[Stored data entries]
__________

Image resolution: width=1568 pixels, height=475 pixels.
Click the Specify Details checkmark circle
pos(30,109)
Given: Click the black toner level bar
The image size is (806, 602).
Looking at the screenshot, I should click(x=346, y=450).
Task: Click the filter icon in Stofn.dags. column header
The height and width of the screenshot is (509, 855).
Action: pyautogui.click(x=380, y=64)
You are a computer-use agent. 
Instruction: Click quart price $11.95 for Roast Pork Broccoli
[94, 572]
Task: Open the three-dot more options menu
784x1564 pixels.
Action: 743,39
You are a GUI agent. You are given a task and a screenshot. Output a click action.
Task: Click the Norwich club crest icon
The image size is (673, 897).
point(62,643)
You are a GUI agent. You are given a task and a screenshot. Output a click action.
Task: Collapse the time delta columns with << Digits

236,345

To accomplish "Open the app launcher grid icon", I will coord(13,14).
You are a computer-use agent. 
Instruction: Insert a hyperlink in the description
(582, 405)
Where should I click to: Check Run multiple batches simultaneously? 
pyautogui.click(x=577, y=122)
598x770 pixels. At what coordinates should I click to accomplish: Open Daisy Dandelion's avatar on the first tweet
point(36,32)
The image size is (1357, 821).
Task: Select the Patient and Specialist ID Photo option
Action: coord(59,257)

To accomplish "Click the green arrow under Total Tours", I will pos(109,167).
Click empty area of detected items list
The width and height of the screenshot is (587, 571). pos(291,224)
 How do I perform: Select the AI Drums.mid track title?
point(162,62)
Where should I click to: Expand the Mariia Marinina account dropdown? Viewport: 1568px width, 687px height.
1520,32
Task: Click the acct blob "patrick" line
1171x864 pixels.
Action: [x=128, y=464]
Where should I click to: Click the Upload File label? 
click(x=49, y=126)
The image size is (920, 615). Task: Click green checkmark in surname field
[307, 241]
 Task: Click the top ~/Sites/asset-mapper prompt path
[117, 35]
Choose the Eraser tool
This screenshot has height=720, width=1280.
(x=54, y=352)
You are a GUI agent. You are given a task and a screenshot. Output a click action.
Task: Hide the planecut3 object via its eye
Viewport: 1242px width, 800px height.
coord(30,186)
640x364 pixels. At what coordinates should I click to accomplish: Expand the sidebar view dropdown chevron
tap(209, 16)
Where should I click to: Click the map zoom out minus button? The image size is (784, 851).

__________

Using the entries above, give back exactly the line containing "The image size is (920, 615).", the line containing "Task: Hide the planecut3 object via its eye", and every line between them, and nothing else.

▶ **Your response**
The image size is (920, 615). Task: Click green checkmark in surname field
[307, 241]
 Task: Click the top ~/Sites/asset-mapper prompt path
[117, 35]
Choose the Eraser tool
This screenshot has height=720, width=1280.
(x=54, y=352)
You are a GUI agent. You are given a task and a screenshot. Output a click action.
Task: Hide the planecut3 object via its eye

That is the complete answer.